- [Texte à étudier]:
En quoi vos élèves ont-ils progressé ?
Les élèves ont pris confiance en eux et compris que l’oral s’apprend, se travaille. Ils ont mis en application les techniques vues avec Karim Feddal par petits groupes, ce qui a permis à tous, même aux plus timides de s’exercer dans de bonnes conditions et de progresser. Ils ont compris ce que l’on attend d’eux pour le grand oral. Enfin, cet atelier sur la forme a donné du sens au travail de fond réalisé sur les questions de spécialité.
Que font les lycéens lors des « battles grand oral » ?
Le « battle » grand oral est la dernière séance de cet atelier. Il se déroule sur 4h, lors d’une demi-journée dédiée. Les élèves sont répartis par groupe de 3. Chacun leur tour, ils déclament au choix, une question de spécialité ou leur projet personnel en 5 minutes. Les deux autres élèves, alors jury, évaluent leur camarade à l’aide de la grille indicative de réussite du grand oral. Ils aboutissent à une note chiffrée. Cette évaluation par les pairs, en petits groupes se déroule dans le parc du lycée, hors des murs de la classe. Là encore, l’ambiance est sereine et propice à l’oral car les élèves sont en confiance pour mettre en application ce qu’ils ont vu précédemment.
Suite à cela, deux demi-finales avec les 4 élèves les plus performants se déroulent. Cette fois devant la classe entière, avec un jury différent tiré au sort parmi les élèves. Enfin, une finale portant sur la question non traitée en demi-finale (projet personnel ou question de spécialité) se déroule pour clôturer cette matinée.
Ce « battle » grand oral leur permet de se mettre à la place du jury et de comprendre l’importance de la posture, de la gestion du temps, de la diction et de l’argumentation pour convaincre et ainsi obtenir la meilleure note possible au grand oral. Cette mise en situation est indispensable. L’élève comprend que ce n’est pas un exposé mais une argumentation verbale !

- [Données fournies]:
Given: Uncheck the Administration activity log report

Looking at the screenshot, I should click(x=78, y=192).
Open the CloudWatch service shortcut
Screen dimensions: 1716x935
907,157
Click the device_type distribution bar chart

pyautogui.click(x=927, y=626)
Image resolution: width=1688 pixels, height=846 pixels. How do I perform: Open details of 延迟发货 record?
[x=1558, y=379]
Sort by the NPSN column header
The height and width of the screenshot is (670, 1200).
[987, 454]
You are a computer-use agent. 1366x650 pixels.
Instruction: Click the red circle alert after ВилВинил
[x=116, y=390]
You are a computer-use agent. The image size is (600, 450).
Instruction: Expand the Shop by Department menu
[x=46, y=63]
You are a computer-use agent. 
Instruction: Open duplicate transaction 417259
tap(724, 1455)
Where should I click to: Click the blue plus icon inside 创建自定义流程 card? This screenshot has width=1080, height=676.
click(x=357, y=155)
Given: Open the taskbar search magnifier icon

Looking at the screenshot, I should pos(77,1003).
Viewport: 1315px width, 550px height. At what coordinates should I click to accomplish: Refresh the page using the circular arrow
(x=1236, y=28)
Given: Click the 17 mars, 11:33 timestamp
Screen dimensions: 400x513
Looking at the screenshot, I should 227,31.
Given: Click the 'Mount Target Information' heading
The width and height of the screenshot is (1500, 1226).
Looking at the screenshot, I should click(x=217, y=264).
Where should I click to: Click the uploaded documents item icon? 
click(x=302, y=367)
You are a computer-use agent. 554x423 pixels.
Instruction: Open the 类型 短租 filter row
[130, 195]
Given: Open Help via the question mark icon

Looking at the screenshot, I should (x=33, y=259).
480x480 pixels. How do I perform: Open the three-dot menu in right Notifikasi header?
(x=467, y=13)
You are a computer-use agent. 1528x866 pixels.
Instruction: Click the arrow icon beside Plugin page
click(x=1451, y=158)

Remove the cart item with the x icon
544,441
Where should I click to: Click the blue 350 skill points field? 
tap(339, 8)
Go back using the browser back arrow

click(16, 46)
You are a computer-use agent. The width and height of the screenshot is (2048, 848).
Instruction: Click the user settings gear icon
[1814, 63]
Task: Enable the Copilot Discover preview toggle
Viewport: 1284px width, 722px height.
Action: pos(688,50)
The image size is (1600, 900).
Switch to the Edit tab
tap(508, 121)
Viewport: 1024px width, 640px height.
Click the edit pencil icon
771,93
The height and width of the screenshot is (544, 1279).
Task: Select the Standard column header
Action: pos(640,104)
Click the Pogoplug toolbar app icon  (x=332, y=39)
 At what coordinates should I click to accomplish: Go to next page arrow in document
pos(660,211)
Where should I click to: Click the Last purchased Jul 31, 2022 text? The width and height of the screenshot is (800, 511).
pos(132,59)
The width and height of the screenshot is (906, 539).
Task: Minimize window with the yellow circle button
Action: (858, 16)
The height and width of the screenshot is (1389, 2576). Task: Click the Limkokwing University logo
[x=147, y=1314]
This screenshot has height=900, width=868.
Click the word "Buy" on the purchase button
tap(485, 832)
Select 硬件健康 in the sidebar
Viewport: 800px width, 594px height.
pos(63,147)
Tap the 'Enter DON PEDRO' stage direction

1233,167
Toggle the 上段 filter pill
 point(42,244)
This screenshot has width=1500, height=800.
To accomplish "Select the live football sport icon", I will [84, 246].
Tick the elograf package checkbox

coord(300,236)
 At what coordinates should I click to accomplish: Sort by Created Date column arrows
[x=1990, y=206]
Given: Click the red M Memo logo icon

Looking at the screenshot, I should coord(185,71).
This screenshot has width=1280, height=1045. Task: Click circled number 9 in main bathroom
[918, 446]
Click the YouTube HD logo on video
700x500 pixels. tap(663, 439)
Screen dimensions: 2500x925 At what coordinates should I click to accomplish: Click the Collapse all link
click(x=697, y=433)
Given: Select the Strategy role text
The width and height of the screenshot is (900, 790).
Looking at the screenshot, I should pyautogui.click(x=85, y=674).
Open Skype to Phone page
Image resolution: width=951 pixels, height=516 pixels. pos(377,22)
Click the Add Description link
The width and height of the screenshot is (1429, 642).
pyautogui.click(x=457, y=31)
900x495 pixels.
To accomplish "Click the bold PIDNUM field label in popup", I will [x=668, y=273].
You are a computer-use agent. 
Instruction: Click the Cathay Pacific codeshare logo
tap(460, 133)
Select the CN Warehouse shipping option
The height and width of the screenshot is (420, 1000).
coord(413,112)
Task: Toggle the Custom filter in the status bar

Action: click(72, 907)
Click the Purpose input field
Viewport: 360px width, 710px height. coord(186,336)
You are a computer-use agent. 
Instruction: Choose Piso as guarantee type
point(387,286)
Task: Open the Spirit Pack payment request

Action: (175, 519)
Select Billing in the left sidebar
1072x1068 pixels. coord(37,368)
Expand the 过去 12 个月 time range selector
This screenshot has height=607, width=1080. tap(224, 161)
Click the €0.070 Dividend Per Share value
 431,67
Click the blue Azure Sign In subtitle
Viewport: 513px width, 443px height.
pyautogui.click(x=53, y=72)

- [Questions de compréhension]:
1. Pour chacune des affirmations suivantes, indiquez si elle concorde avec le texte sur le grand oral, puis citez les mots de ce texte qui permettent de trancher. (a) Le « battle » grand oral dure quatre heures. (b) L’évaluation par les pairs en groupes de trois a lieu dans la salle de classe. (c) Le jury des demi-finales est tiré au sort parmi les élèves.
2. Poursuivez le texte sur le grand oral en reprenant juste après sa dernière phrase.

- [Corrigé]:
1.
(a) Oui : « Il se déroule sur 4h, lors d’une demi-journée dédiée. »
(b) Non : « Cette évaluation par les pairs, en petits groupes se déroule dans le parc du lycée, hors des murs de la classe. »
(c) Oui : « avec un jury différent tiré au sort parmi les élèves »

2.
Quel regard avez-vous sur cette épreuve du grand oral en SVT ?
Je pense que cette épreuve nous (professeurs de SVT) impose une évolution des pratiques et de l’évaluation de l’oral. Il faut « faire le deuil » du fond scientifique pour se concentrer sur la forme et sur la vulgarisation. Cela n’a rien à voir avec les anciennes soutenances de TPE (Travaux Personnels Encadrés en classe de première). L’enseigner ne s’improvise pas et contrairement à d’autres disciplines, telles que les langues vivantes, en SVT nous manquons d’expérience. La maitrise disciplinaire sera un peu plus évaluée lors de la phase des questions et de l’interaction avec le jury. Mais là encore, il faudra évoluer dans la préparation car certains membres du jury n’auront aucune notion de biologie ou de géologie. Les élèves vont devoir vulgariser, expliquer…
Je regrette cependant qu’avec la réforme du lycée, de nombreuses opportunités de travail de l’oral au lycée ont disparu avec la fin de l’AP (Accompagnement Personnalisé), des TPE, des enseignements d’exploration en seconde …
Quelques mots sur le projet radio que vous menez au lycée …
Avec mon collègue Romain Vassal, alors enseignant d’Histoire Géographie au collège Pierre Brossolette, nous avons créé en 2015 un atelier radio appelé RADIO2B (2B pour Belleau / Brossolette) au sein de nos deux établissements. Au lycée Rémi Belleau, nous l’animons avec Cédric Hounsou, collègue de SES. Les élèves inscrits à cet atelier bénéficient de 2h dédiées dans leur emploi du temps. De plus, cet atelier est ouvert à tous les enseignants du lycée pour leur projets disciplinaires. Tous les projets sont propices à une émission : le gala du lycée, un voyage à l’étranger, un invité, …
Une fois par an, nous émettons sur la bande FM et tout le lycée se mobilise en direct de 7h à 20h sur une thématique donnée. Près de 250 élèves passent au micro (1 élève sur 5 au lycée !) durant cette semaine.
Il y a donc une réelle synergie entre toutes ces occasions de prendre la parole à la radio et la préparation du grand oral. Là encore, l’atelier radio permet la mise en confiance des élèves et donc les progrès à l’oral. Je suis convaincu que l’un ne va pas sans l’autre. J’ai vraiment l’impression que c’est une des clés de la réussite au grand oral.